A tripod can be useful for ultra high magnification binoculars but, for me, one of the main advantages of using 'bins' is the freedom of sweeping about the sky unfettered. The old elbows-wedged-into-your-chest technique (or even lying down if the target object is of sufficient degree of elevation in the firmament) should keep the view steady enough for up to around x50 mag.

I've done a few desert observations myself, and as you will know, in the right place at the right time the atmospheric conditions can be almost turbulence free - very still clear skies ideal for astronomy.


----------



## Langham (Nov 7, 2012)

One of my childhood worries - not exactly a terror, but getting on that way - was the idea of infinity. If the universe is expanding in every direction, at the speed of light, what is it expanding into, what was there before? I could not then and still cannot comprehend the idea of space without end, without knowable dimension, nor have I yet read any intelligible explanation. 

The problem with astronomy is that the physics of so many of its important concepts are too advanced for any but a few people to understand, nor do names such as 'Higg's Bosun', 'quarks' or 'dark matter' help to convey anything meaningful. 

The stars, milky way, shooting stars and indeed space travel can be enjoyed purely as spectacle - for most people (I am in this category) that may be the best way, as a reminder of our own infinite smallness in the grand scheme of things.


----------



## Tilton (Nov 27, 2011)

I "inherited" an older 8" SCT-style Celestron NexStar several years ago. It is great fun and makes things pretty much stupid-proof as long as you can find true-north. It has a GPS type deal in it that will let you select a particular body of interest, and will then automatically move towards it. I never got into the photography end of it, but it made for loads of fun in high school, especially when coupled with a bottle of bourbon or an illicit substance and a few buddies, a truck tailgate, on a remote tract of land my folks owned. 

Unfortunately, light pollution is bad enough here in DC that I wouldn't bother to bring it up here. I do still take a peek through it when I visit, though.


----------



## Shaver (May 2, 2012)

Langham said:


> One of my childhood worries - not exactly a terror, but getting on that way - was the idea of infinity. If the universe is expanding in every direction, at the speed of light, what is it expanding into, what was there before? I could not then and still cannot comprehend the idea of space without end, without knowable dimension, nor have I yet read any intelligible explanation.
> 
> The problem with astronomy is that the physics of so many of its important concepts are too advanced for any but a few people to understand, nor do names such as 'Higg's Bosun', 'quarks' or 'dark matter' help to convey anything meaningful.
> 
> The stars, milky way, shooting stars and indeed space travel can be enjoyed purely as spectacle - for most people (I am in this category) that may be the best way, as a reminder of our own infinite smallness in the grand scheme of things.

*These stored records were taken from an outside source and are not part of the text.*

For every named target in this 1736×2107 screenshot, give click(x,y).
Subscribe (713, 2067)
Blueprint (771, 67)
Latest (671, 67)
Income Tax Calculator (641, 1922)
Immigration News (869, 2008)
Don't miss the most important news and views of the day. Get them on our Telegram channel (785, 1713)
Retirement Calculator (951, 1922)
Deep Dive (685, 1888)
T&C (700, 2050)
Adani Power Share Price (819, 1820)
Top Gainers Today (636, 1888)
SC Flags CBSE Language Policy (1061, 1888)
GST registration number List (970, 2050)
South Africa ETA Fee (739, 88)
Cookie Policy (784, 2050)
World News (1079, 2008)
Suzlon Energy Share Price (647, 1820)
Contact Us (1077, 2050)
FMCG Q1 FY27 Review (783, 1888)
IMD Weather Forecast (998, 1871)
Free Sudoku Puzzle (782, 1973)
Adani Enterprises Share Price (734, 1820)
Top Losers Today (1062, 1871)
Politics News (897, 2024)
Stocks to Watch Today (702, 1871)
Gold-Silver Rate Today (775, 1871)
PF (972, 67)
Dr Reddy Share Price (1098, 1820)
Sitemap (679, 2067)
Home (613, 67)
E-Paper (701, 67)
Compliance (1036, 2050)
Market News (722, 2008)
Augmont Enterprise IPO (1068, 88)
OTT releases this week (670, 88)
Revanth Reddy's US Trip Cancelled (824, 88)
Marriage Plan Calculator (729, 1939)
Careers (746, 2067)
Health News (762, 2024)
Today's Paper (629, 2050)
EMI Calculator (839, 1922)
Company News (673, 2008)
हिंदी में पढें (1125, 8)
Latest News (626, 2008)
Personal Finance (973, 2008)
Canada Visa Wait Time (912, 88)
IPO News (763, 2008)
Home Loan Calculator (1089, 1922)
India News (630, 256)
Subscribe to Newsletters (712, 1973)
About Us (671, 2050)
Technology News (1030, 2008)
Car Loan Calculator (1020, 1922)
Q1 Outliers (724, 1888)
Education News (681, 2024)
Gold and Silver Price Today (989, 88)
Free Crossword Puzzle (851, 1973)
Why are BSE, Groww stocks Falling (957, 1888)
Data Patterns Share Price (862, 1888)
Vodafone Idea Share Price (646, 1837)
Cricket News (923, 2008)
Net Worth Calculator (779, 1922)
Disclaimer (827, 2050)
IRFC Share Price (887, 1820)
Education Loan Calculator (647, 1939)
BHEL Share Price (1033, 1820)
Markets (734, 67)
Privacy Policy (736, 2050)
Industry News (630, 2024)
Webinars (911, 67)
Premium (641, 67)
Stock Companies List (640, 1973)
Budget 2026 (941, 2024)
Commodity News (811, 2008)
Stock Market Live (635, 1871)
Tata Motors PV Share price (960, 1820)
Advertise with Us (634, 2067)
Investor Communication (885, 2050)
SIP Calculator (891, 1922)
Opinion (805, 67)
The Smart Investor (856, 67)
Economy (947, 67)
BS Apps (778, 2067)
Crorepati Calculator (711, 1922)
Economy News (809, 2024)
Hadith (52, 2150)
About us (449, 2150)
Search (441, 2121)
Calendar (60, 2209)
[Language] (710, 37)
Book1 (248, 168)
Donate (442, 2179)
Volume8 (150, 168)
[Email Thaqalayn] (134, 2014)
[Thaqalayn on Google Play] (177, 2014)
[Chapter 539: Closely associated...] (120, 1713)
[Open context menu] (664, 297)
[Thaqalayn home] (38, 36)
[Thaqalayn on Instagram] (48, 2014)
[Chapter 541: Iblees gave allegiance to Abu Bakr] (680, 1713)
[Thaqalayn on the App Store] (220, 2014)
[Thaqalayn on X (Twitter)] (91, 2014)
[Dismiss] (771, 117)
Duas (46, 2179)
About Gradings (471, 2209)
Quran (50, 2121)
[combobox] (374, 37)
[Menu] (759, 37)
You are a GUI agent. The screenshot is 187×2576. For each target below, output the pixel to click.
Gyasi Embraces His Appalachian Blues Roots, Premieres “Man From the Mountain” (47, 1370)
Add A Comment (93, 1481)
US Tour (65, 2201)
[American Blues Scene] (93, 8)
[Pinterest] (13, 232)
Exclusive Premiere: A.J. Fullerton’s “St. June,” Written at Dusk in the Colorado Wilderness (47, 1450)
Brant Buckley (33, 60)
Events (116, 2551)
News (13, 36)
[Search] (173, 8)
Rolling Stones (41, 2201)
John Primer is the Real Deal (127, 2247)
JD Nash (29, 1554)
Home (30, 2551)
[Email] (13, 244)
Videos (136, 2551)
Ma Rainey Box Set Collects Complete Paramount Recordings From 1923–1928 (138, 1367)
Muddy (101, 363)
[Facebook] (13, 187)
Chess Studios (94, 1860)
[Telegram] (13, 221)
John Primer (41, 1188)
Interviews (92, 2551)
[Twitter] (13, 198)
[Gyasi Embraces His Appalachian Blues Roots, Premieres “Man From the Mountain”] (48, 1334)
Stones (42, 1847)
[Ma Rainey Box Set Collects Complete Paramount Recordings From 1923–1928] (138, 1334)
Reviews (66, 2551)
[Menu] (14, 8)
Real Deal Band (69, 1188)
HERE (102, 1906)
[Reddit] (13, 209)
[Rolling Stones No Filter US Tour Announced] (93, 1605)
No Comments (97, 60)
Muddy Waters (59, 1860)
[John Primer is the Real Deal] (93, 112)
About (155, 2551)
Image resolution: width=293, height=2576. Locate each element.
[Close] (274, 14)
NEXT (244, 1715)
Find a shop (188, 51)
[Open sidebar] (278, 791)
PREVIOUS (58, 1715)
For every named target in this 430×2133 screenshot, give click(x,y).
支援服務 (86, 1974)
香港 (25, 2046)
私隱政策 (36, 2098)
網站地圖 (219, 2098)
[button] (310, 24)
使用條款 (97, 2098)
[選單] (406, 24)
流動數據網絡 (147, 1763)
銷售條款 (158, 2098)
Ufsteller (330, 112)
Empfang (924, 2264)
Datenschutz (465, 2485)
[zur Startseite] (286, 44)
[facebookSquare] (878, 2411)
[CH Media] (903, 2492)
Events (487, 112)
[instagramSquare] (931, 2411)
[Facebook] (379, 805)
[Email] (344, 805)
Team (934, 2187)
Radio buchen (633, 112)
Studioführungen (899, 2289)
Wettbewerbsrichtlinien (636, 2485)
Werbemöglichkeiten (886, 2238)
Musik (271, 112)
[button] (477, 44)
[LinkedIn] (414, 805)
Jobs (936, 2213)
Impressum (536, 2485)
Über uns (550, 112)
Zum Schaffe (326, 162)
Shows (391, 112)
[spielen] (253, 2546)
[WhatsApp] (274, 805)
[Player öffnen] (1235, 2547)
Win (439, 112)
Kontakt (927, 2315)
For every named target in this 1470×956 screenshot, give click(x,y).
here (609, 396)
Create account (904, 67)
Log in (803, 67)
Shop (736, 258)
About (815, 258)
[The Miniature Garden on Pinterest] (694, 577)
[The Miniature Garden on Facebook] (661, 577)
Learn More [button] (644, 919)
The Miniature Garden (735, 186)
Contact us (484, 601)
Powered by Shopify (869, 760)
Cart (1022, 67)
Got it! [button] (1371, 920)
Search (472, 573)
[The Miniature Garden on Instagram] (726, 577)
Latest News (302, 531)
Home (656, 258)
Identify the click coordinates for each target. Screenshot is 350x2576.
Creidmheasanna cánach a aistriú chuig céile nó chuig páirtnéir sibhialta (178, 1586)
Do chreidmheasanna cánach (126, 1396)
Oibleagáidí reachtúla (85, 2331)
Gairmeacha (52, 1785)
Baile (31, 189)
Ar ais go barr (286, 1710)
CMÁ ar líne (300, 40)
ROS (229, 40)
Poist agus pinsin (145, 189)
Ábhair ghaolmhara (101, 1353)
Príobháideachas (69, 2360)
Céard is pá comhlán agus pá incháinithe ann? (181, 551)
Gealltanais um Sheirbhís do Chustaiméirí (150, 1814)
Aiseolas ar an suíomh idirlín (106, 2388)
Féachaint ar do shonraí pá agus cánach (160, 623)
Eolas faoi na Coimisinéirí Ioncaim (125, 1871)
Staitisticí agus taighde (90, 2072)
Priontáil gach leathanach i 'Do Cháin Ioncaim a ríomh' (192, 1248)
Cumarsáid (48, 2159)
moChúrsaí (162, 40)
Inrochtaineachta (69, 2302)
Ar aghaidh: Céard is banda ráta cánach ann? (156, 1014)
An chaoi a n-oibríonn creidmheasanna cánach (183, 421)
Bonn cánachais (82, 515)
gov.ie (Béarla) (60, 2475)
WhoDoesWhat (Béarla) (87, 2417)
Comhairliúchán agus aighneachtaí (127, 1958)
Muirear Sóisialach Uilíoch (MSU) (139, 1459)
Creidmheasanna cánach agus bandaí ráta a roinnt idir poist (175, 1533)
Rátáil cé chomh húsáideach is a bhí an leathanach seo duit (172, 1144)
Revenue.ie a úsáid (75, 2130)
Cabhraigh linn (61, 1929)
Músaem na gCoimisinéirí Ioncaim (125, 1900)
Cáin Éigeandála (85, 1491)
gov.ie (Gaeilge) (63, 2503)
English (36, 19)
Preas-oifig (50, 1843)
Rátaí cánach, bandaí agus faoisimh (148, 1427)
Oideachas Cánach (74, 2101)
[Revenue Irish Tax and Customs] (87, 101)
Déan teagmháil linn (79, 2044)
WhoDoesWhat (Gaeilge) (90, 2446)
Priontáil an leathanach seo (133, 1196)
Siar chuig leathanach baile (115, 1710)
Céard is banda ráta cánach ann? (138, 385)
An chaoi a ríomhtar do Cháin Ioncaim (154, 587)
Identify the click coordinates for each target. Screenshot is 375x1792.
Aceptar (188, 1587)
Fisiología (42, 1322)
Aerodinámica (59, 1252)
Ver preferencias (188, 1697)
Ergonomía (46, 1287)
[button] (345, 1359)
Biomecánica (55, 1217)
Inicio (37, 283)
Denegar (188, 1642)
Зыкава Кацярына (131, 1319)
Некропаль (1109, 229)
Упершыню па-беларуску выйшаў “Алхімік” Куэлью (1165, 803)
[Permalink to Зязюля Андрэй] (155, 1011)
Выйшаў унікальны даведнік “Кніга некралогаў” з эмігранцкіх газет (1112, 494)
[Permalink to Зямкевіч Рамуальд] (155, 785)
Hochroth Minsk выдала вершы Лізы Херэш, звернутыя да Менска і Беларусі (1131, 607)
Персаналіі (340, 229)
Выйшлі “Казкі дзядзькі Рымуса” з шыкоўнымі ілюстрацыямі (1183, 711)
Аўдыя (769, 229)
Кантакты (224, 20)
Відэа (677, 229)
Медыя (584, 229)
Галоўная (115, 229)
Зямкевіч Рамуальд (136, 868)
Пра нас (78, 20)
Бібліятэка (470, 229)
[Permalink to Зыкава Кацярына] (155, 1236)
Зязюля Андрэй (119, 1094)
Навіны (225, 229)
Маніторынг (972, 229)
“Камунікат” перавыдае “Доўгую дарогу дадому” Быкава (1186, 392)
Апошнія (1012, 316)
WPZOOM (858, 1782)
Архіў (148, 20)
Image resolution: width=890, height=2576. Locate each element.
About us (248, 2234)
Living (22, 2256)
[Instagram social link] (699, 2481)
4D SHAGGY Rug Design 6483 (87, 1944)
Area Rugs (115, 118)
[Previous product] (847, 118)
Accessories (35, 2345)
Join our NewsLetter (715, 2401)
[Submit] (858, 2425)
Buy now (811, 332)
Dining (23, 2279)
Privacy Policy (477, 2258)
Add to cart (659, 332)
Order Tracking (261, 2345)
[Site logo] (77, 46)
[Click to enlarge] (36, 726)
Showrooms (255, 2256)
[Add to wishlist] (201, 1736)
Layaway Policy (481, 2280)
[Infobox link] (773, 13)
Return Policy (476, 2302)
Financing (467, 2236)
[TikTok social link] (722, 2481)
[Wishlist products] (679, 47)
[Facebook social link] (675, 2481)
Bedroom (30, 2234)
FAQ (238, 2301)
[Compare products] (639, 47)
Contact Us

I would suggest that there exists a measure of confusion between Cosmology (even Quantum Physics) and Astronomy here, my friend. Whilst I adore all three of the aforementioned subjects it is possible to simply appreciate the night sky without any understanding of the mechanism which underpins the firmament.

If infinity disturbs you then please, for Heaven's sake, do not study the work of Cantor and his mathematical proof of transfinite numbers i.e. an infinite number of infinities. :icon_pale:

The universe _is _expanding but not into anything at all. The boundary of space time is, to the best of our current models, turned in upon itself: a hyper-dimensional topology. Here is a rather clear explanation of the basics: https://abyss.uoregon.edu/~js/cosmo/lectures/lec15.html

The majesty of the micro to macro realm of our universe does not conspire to overwhelm me, due to my smallness of mass, for I can contain the whole of it within my head - simply by understanding it. :icon_smile:


----------



## Langham (Nov 7, 2012)

> The universe _is _expanding but not into anything at all. The boundary of space time is, to the best of our current models, turned in upon itself: a hyper-dimensional topology.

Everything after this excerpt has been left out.